Recorded data.
BEGIN

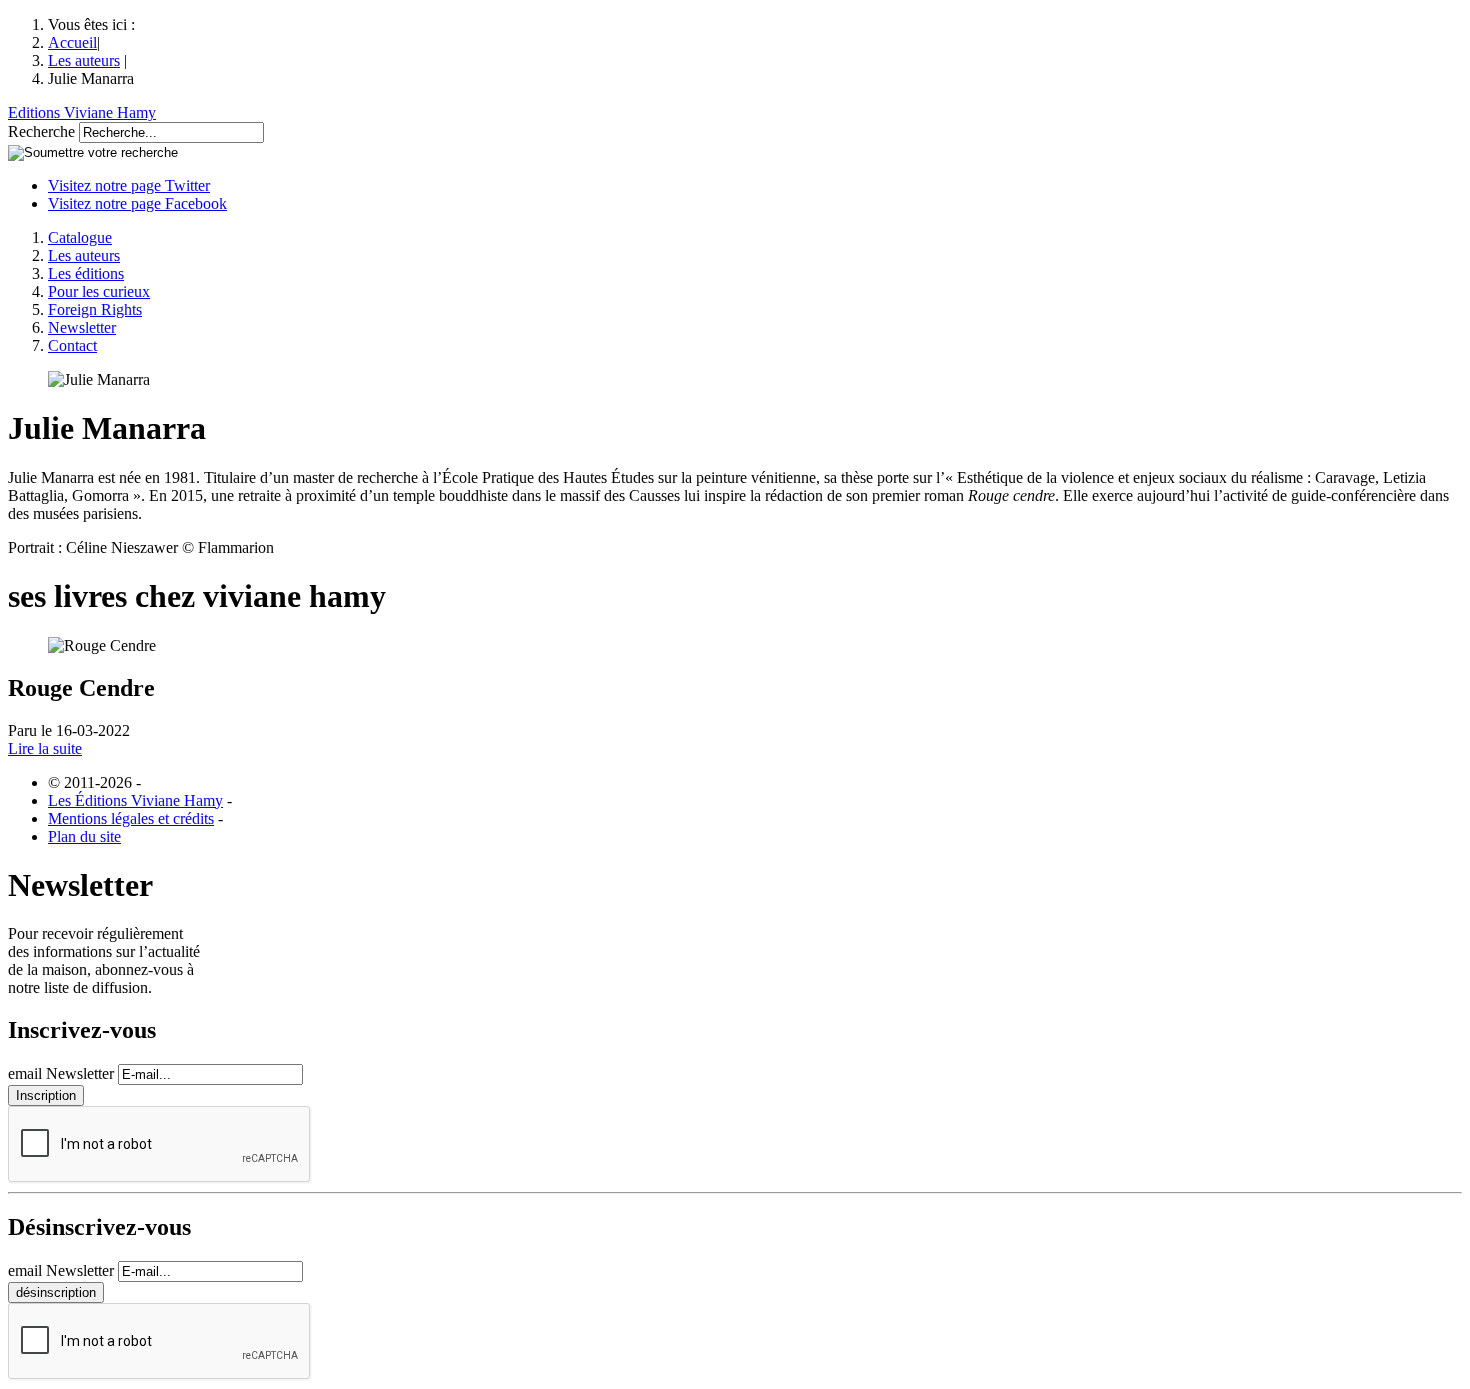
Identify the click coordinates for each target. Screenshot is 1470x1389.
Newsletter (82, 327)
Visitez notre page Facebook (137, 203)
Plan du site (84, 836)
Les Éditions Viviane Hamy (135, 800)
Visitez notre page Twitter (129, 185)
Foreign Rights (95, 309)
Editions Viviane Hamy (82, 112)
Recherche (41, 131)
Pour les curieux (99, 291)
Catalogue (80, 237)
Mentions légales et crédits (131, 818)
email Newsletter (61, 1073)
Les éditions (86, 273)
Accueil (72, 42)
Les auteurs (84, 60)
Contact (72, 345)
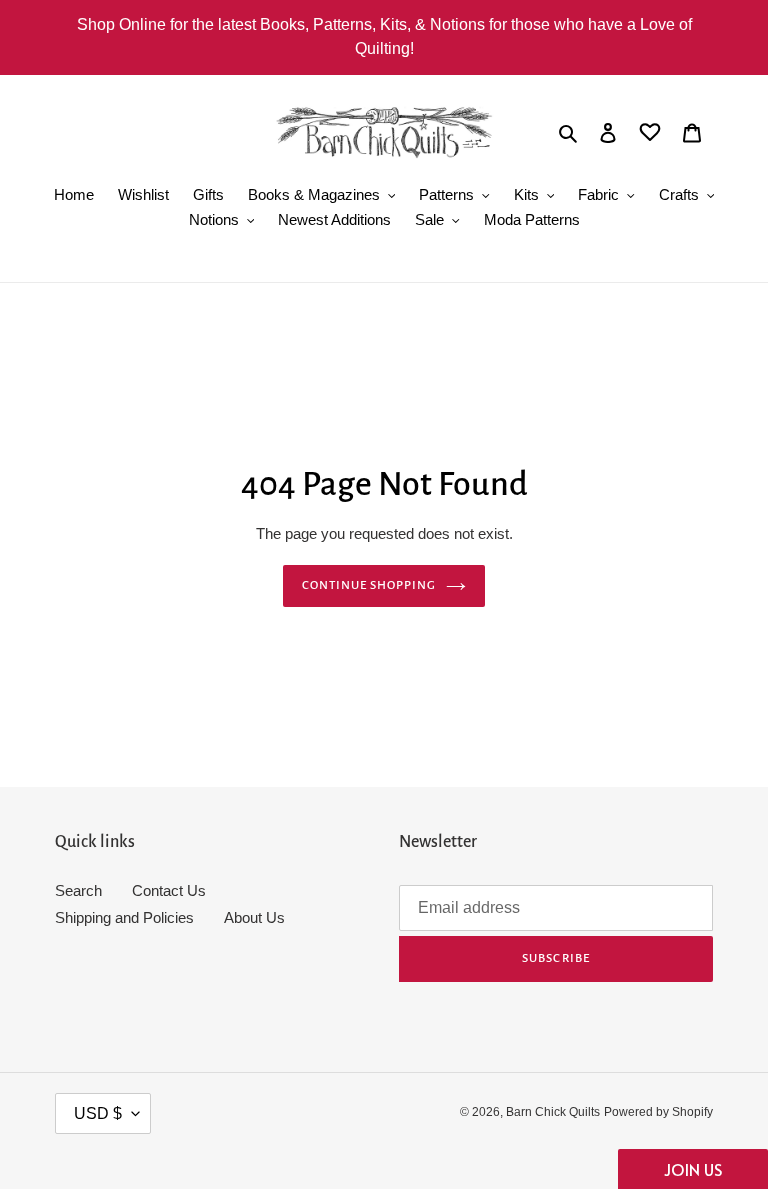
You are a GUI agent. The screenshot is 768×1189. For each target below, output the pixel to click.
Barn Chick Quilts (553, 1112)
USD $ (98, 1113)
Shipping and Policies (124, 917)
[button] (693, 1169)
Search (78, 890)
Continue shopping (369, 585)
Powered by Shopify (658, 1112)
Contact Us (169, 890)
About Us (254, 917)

END
BEGIN

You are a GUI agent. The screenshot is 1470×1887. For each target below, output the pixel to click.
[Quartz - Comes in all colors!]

END

What you will do. Scan the entries above and return each line that holds "notre".

Your solution.
Visitez notre page Facebook (137, 203)
Visitez notre page Twitter (129, 185)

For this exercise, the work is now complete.